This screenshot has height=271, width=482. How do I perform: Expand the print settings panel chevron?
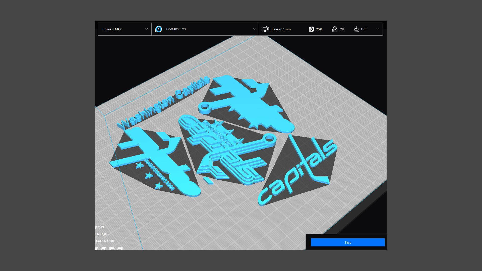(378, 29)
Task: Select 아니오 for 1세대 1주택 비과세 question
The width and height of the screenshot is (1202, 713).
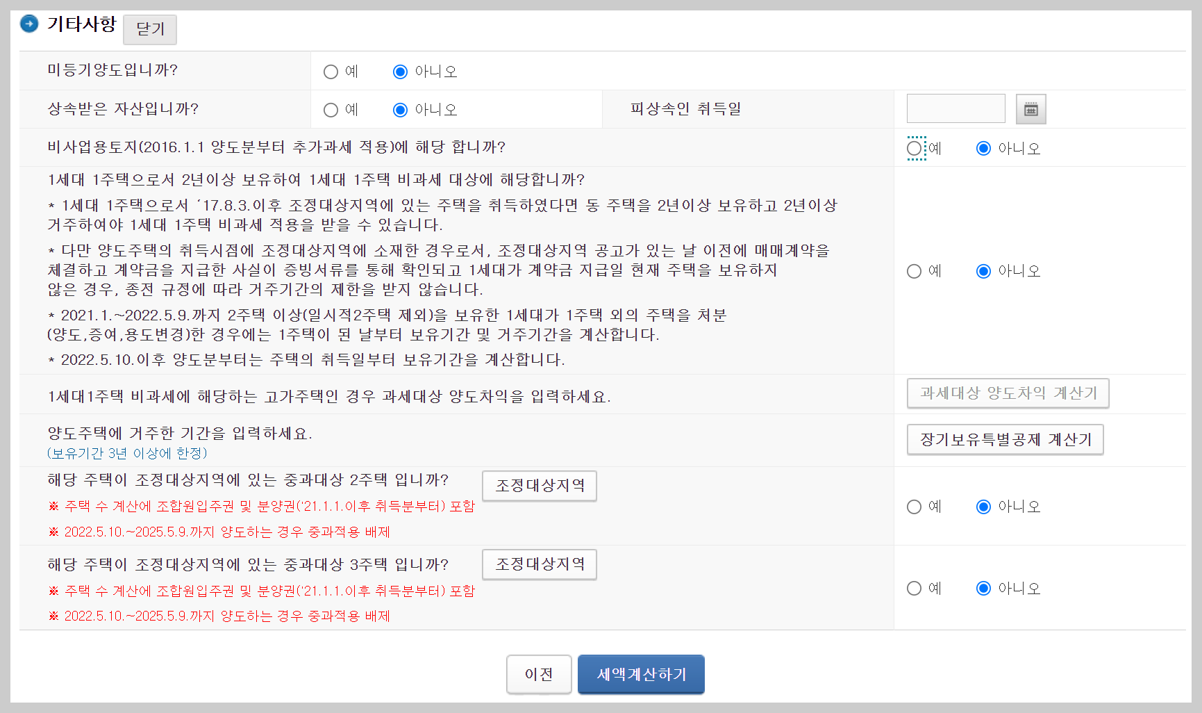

+-------+

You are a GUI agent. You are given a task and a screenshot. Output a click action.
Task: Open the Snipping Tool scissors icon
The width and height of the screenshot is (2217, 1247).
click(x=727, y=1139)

+-------+

• _AIM OF THE EXERCISE_: Everything from the line above that contains "This screenshot has" down to the line that contains "The width and height of the screenshot is (1202, 713)." must be reproduced exactly, both ends included. Omit the pictures.

• _PROBLEM SOLUTION_:
This screenshot has height=271, width=482. How do I perform: Expand the print settings panel chevron?
(378, 29)
Task: Select 아니오 for 1세대 1주택 비과세 question
The width and height of the screenshot is (1202, 713).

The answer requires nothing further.